Data shown:
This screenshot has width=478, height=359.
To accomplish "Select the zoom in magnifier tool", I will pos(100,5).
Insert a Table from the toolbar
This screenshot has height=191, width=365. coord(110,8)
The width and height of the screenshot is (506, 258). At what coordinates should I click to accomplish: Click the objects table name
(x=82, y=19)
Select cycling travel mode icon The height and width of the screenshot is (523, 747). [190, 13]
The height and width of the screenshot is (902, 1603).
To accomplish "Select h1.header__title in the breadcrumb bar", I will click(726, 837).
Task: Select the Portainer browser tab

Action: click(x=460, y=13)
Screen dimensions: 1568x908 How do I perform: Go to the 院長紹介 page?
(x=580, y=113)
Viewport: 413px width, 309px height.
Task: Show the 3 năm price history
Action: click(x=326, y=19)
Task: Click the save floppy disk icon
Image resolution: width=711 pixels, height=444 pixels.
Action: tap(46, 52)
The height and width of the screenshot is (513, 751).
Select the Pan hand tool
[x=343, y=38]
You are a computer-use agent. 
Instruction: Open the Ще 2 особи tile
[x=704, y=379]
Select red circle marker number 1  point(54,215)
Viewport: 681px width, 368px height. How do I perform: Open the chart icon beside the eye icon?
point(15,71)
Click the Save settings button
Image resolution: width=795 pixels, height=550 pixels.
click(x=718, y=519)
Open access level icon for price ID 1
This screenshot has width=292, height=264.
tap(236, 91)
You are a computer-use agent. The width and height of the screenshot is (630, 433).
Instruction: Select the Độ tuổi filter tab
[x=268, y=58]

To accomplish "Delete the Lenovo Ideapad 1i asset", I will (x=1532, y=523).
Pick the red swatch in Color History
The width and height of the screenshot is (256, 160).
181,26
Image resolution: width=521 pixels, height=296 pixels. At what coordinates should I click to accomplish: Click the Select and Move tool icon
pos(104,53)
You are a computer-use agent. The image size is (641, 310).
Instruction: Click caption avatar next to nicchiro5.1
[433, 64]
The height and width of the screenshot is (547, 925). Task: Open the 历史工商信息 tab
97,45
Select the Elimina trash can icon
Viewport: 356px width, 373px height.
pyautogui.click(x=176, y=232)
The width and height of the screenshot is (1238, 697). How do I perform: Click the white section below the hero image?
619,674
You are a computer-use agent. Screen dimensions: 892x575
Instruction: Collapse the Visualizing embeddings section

Job:
Please pick out every line in the records above that contains the word "Open", and copy each one in full.

Output below:
Instruction: Open the Ще 2 особи tile
Viewport: 681px width, 368px height. How do I perform: Open the chart icon beside the eye icon?
Open access level icon for price ID 1
The height and width of the screenshot is (547, 925). Task: Open the 历史工商信息 tab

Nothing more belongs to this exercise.